# Задание 1:
Повторите дословно кусок текста о Мандельштаме: всё от «Обо всем этом» до «уже иной вопрос.».
━━━━━ Фрагмент страницы ━━━━━
Обо всем этом важно было сказать для уяснения общего положения вещей в 1937–1938 годах. Есть основания утверждать, что второй арест и «осуждение» Осипа Мандельштама не являли собой «закономерность»; поэт не принадлежал к людям, против которых было направлено острие тогдашнего террора. Одно из подтверждений этому — судьба наиболее близкого ему поэта — Анны Ахматовой, чье собрание стихотворений вскоре после ареста Мандельштама начало готовиться к публикации в главном издательстве страны; это была наиболее солидная книга Ахматовой, и после выхода её в свет весной 1940 года сам Фадеев — член ЦК ВКП(б)! — выдвигал её на соискание Сталинской премии (правда, присудили премии "по поэзии" ровеснику Ахматовой Асееву и молодому Твардовскому); позднейшие злоключения Анны Андреевны — это уже иной вопрос.
━━━━━ Исходные данные ━━━━━
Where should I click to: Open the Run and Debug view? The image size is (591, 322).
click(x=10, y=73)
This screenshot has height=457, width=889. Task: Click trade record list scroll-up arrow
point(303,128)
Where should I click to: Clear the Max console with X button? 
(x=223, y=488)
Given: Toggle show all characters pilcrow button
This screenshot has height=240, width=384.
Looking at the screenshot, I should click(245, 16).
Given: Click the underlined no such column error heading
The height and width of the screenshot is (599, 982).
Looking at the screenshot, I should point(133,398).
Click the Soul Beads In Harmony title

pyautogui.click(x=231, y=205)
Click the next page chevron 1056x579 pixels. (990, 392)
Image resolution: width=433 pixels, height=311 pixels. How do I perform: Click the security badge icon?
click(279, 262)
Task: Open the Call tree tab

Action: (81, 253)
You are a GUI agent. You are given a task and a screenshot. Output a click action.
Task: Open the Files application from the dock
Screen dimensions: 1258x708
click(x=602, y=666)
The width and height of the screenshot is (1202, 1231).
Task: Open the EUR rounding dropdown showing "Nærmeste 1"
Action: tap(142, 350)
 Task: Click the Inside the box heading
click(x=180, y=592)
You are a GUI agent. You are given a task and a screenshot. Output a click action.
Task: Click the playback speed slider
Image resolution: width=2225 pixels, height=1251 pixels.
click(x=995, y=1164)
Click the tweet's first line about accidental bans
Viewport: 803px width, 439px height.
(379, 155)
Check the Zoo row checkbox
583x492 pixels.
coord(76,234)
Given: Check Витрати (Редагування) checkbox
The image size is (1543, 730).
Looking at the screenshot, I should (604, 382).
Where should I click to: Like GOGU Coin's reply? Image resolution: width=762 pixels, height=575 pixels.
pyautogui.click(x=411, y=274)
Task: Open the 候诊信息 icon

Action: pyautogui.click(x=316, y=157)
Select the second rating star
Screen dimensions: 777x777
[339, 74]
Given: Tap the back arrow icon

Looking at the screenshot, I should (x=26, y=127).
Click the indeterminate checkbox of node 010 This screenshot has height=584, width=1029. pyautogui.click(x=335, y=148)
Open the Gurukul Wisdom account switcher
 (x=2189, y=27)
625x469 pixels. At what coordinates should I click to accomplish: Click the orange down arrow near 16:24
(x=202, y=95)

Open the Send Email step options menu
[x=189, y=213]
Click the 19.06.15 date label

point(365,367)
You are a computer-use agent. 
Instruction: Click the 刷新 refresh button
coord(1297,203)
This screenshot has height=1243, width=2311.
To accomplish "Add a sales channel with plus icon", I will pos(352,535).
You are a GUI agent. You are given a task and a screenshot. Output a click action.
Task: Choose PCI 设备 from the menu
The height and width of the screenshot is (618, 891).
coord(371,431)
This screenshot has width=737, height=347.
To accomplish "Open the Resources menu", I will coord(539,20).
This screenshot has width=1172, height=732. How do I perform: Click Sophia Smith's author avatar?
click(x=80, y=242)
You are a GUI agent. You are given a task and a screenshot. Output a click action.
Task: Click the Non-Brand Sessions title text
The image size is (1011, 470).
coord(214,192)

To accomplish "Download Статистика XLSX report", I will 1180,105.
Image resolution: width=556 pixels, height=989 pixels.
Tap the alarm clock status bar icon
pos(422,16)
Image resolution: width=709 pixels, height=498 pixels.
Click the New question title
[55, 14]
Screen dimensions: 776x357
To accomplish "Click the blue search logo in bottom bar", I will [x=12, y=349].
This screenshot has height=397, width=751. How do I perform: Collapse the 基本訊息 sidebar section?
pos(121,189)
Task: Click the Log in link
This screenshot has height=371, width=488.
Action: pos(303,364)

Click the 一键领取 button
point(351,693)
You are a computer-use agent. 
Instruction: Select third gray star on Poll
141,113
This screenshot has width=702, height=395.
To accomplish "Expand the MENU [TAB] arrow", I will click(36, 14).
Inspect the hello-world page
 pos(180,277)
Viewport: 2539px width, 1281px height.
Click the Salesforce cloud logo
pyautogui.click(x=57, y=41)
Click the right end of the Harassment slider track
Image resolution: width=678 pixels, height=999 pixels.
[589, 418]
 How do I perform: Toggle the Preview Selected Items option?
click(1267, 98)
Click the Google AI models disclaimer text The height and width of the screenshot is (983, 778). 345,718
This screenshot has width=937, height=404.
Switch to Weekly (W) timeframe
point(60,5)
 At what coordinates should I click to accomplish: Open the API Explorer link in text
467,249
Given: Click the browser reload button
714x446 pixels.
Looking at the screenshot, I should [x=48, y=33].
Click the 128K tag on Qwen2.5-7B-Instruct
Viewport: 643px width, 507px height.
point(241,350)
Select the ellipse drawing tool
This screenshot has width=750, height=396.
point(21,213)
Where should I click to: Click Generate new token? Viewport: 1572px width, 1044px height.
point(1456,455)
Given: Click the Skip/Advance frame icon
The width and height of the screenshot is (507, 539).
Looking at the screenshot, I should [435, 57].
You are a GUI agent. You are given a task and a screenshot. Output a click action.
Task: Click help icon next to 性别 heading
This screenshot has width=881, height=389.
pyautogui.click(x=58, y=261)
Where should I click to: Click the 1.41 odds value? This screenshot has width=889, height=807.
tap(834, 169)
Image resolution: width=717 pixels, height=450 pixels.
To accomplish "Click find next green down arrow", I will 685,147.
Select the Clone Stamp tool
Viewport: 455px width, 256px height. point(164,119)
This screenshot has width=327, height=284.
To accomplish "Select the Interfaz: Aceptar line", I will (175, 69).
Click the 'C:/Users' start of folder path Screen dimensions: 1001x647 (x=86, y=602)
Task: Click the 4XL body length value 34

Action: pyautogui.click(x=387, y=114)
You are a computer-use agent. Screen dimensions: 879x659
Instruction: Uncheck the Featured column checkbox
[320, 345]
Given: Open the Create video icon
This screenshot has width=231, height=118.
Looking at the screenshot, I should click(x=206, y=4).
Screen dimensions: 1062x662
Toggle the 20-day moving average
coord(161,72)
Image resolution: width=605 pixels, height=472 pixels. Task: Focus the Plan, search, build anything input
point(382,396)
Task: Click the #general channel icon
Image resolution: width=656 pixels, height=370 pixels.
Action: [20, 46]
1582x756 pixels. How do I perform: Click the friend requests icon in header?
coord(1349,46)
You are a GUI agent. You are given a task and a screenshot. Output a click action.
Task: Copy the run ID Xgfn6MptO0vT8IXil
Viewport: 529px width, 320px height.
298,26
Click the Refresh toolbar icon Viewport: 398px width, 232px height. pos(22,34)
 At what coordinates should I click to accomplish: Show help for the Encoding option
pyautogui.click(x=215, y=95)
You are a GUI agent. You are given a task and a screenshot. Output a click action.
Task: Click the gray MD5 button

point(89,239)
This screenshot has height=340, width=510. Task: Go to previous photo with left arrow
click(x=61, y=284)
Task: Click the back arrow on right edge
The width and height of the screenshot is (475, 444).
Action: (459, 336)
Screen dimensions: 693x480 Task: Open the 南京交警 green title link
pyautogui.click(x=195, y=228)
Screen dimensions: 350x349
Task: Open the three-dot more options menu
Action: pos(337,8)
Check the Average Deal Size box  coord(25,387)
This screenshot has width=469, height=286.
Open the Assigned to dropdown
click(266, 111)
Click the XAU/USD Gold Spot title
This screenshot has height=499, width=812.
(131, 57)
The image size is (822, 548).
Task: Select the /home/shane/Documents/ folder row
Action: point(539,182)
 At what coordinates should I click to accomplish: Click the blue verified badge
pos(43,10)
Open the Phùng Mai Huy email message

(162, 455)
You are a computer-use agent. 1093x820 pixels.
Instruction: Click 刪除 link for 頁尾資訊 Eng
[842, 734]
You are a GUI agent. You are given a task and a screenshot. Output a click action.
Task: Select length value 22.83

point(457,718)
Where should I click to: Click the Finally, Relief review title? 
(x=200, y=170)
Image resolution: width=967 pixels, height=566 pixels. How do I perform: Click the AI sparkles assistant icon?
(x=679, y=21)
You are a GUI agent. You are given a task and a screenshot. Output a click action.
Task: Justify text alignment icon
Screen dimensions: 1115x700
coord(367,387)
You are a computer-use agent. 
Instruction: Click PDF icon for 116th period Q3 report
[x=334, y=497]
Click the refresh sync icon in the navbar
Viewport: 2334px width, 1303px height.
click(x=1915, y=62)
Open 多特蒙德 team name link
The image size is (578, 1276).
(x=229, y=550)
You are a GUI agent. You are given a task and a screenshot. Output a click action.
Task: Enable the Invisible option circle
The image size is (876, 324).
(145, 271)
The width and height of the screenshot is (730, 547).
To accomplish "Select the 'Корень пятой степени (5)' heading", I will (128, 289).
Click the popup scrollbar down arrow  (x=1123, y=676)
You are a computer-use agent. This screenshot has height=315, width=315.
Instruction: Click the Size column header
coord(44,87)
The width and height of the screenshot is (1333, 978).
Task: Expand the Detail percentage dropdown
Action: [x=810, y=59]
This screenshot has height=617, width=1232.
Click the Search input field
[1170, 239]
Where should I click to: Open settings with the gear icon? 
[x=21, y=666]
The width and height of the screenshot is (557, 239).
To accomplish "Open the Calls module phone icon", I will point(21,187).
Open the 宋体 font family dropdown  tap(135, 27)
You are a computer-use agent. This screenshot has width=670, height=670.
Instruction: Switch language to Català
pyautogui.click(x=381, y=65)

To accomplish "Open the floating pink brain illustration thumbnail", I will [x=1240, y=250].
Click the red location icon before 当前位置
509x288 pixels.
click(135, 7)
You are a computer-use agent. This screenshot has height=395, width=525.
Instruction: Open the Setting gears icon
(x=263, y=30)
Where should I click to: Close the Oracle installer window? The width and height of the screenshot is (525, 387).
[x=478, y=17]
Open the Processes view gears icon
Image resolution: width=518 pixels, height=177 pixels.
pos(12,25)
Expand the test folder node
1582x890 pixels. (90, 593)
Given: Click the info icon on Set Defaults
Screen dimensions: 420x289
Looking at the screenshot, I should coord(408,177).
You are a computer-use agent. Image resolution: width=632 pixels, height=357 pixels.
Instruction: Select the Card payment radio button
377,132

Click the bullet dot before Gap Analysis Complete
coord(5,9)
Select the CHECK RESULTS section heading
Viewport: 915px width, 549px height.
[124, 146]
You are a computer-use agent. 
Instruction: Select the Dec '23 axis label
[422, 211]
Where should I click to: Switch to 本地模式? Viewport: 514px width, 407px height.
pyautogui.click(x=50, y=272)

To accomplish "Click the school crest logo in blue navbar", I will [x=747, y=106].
━━━━━
# Задание 2:
В строках исходных данных, всё от их начала до строки с «Looking at the screenshot, I should click(245, 16).» включительно, замените «button» на «control», не трогая остального. Выведите только эти строки.

# Полный ответ 1:
Обо всем этом важно было сказать для уяснения общего положения вещей в 1937–1938 годах. Есть основания утверждать, что второй арест и «осуждение» Осипа Мандельштама не являли собой «закономерность»; поэт не принадлежал к людям, против которых было направлено острие тогдашнего террора. Одно из подтверждений этому — судьба наиболее близкого ему поэта — Анны Ахматовой, чье собрание стихотворений вскоре после ареста Мандельштама начало готовиться к публикации в главном издательстве страны; это была наиболее солидная книга Ахматовой, и после выхода её в свет весной 1940 года сам Фадеев — член ЦК ВКП(б)! — выдвигал её на соискание Сталинской премии (правда, присудили премии "по поэзии" ровеснику Ахматовой Асееву и молодому Твардовскому); позднейшие злоключения Анны Андреевны — это уже иной вопрос.

# Полный ответ 2:
Where should I click to: Open the Run and Debug view? The image size is (591, 322).
click(x=10, y=73)
This screenshot has height=457, width=889. Task: Click trade record list scroll-up arrow
point(303,128)
Where should I click to: Clear the Max console with X control? 
(x=223, y=488)
Given: Toggle show all characters pilcrow control
This screenshot has height=240, width=384.
Looking at the screenshot, I should click(245, 16).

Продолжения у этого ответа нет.